Common to most EV and Hybrid vehicle systems is a number of high power electronic inverters to drive the 100kW or so electric motors and regenerate to the storage battery. Some manufacturers such as Tesla and BMW disable the  AM band reception because of this.


I thought it would be interesting to enable the AM radio and also run the DRM digital AM tests to see if COFDM can improve reception under high noise conditions.

First step is to scan the bands with a spectrum analyzer and record the noise floor with vehicle off and then driving.
0 thru 40 MHz is where the major trouble is, +40dB of noise. There is minimal disturbance 50MHz and up, so FM, DRM+ /  DAB bands should not be an issue.











Enabling the radio for AM band is the next step. Followed some posts on the net and all is working in that area.
The reception is very good while parked up. Nearest local is 50km away and clear, big surprise that it's networked AM station some 500km away also readable here during the day. As soon as driving is started they get wound up in lots of electro-noise, some of it quite musical. The local station is part useable when driving around, but not good enough to be acceptable for owners accustomed to and in primary coverage of FM or DAB+ services. I would descibe the quality as on par with the shortwave and DAB service, both have been discontinued in this region.
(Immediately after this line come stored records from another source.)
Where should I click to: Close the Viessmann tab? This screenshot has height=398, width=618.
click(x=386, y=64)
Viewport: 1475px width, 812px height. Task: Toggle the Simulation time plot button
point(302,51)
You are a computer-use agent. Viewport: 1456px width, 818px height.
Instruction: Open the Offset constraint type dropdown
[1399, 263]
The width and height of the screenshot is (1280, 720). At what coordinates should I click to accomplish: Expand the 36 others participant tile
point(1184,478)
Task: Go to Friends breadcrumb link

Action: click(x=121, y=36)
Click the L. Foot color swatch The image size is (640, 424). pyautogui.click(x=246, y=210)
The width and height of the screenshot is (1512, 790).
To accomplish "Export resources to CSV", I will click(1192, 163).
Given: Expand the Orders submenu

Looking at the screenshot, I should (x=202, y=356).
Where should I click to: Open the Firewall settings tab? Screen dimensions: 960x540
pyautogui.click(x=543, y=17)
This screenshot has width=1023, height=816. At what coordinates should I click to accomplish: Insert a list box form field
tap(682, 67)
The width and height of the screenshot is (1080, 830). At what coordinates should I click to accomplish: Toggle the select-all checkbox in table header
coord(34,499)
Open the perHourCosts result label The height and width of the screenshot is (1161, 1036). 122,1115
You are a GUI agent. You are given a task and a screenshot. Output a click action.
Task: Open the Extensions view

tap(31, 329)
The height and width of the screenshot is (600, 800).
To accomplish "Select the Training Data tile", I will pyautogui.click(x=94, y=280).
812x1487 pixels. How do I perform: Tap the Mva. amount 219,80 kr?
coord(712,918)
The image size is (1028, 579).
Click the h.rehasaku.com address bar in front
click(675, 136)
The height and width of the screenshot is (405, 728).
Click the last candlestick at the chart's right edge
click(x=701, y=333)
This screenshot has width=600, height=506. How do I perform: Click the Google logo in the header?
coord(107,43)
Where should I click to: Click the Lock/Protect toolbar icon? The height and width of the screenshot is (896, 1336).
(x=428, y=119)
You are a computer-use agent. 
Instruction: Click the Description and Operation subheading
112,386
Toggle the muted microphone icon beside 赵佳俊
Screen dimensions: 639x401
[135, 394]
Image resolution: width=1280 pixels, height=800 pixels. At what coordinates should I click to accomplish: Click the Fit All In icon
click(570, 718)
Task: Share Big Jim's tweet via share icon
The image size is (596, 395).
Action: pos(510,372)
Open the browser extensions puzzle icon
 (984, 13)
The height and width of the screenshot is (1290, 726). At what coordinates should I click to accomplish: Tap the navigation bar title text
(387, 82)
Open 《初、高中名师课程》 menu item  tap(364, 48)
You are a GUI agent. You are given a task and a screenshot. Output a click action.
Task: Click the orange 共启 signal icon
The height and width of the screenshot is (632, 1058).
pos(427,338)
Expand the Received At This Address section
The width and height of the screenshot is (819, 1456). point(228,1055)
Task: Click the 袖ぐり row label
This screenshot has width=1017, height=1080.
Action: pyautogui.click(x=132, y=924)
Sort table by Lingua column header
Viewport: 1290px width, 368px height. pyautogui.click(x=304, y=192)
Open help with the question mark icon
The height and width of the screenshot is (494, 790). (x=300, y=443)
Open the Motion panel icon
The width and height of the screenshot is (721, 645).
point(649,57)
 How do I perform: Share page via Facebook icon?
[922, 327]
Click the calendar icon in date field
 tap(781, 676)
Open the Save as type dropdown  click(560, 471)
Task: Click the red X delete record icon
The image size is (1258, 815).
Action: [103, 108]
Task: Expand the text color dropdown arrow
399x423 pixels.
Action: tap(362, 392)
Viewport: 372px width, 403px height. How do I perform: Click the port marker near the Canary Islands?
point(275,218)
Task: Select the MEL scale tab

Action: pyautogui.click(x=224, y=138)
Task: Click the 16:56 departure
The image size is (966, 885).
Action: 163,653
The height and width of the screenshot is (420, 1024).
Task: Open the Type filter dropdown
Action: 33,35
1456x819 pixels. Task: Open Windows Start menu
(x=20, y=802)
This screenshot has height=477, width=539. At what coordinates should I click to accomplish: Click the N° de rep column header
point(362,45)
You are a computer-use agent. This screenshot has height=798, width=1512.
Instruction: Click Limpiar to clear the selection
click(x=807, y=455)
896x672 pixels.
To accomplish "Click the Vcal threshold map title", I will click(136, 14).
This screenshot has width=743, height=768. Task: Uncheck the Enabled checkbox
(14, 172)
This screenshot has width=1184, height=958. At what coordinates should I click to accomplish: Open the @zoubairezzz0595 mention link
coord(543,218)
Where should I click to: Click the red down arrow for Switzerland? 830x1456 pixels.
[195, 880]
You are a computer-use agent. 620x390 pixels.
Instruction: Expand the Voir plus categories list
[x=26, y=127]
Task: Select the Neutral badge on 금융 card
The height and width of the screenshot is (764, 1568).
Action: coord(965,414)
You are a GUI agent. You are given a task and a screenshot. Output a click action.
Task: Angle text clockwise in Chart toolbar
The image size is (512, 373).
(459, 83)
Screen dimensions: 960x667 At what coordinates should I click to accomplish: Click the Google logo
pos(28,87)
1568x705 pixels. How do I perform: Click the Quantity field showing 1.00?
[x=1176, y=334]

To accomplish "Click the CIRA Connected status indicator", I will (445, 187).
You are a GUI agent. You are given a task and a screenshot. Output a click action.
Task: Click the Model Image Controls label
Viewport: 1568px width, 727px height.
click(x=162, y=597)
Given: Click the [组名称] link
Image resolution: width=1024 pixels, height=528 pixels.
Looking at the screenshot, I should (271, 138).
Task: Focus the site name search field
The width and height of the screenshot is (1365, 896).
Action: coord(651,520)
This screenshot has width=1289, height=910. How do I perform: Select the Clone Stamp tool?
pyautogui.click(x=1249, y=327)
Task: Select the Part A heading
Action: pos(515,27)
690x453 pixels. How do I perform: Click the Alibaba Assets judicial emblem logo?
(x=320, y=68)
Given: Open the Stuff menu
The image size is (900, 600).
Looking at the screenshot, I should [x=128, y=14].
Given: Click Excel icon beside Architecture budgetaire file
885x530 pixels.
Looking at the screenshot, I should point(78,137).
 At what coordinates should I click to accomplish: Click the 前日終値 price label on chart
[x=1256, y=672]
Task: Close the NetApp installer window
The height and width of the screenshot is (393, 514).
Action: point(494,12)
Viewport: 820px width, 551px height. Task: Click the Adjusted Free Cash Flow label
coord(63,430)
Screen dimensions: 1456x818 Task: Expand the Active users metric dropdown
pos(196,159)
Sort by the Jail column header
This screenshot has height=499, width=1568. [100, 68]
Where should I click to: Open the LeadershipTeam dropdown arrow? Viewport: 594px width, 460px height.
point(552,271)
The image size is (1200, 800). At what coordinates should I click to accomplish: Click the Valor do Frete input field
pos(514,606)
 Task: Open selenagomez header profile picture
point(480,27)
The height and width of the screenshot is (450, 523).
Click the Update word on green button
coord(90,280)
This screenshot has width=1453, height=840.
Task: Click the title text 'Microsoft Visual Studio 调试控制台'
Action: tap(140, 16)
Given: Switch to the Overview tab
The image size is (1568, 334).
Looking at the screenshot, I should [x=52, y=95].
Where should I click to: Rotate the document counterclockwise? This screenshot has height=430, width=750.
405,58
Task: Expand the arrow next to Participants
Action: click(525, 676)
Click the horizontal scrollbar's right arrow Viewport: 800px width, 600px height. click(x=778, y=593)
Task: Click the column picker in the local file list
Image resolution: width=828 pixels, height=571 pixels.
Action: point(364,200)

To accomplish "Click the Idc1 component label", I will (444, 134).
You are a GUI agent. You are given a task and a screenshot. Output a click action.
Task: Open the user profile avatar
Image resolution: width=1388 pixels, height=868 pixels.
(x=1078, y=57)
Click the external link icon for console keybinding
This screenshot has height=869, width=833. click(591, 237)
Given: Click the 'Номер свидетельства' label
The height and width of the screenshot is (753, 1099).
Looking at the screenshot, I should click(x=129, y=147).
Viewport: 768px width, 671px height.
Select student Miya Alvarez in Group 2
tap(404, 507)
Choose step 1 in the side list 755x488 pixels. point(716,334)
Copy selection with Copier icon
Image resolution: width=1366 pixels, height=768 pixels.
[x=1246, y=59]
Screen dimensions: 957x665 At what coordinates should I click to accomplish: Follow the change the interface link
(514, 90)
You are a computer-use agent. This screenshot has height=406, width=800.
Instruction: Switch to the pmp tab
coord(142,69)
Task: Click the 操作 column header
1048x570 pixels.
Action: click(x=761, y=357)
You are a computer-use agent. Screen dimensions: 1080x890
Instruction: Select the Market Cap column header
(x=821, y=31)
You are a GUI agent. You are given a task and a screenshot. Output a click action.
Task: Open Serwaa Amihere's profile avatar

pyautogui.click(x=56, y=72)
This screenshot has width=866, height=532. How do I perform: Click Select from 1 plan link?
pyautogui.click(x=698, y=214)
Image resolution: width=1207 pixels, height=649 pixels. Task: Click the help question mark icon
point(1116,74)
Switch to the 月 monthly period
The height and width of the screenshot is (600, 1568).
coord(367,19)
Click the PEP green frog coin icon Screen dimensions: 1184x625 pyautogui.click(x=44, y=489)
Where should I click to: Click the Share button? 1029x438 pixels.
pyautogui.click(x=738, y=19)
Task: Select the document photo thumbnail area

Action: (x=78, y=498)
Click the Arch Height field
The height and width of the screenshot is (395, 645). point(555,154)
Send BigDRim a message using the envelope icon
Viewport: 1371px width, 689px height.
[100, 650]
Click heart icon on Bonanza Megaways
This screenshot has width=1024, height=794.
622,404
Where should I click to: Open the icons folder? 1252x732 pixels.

I will keep the AM band enabled, it works well enough in the primary coverage contour, where there are 15 stations vs. the  3 'local' FM services available.

Today the test antenna and DRM receiver with DReaM decoder as used previously was fitted up to the car and performance tested in similar conditions to the other tests done.
While the DRM did work stationary, it was rendered unuseable while driving, with silence intervals of 2 - 3 minutes and the occasional burst of stuttery audio lasting up to 10 sec. at a time.
A re-run with AM mode transmitted showed good reception throughout the area free of serious degradation from the electric drive noise.

Final Conclusion
The reception difficulty is caused by the vehicle systems. Current developed digital radio does not overcome this, neither should it be expected to.
In - car radios should continue to tune AM and shortwave bands as it may still be relevant for the area. DRM specification radios include a range of bands less affected by this type of EV interference.

The results are specific to the BMWi series vehicles and probably their -e suffix variants. There doesnt seem to be anywhere quiet for antenna location and the body is carbon fibre / plastic therefore shielding from the electrical system is difficult.
 I have also sampled the Toyota Prius system at similar field strength AM and the degradation when in electric drive mode is present but to a lesser degree, in the order of 10dB.

It is expected the issues will be similar for all EV systems and may extend into the higher bands with some models. Lets hope RF induction charging doesnt take hold!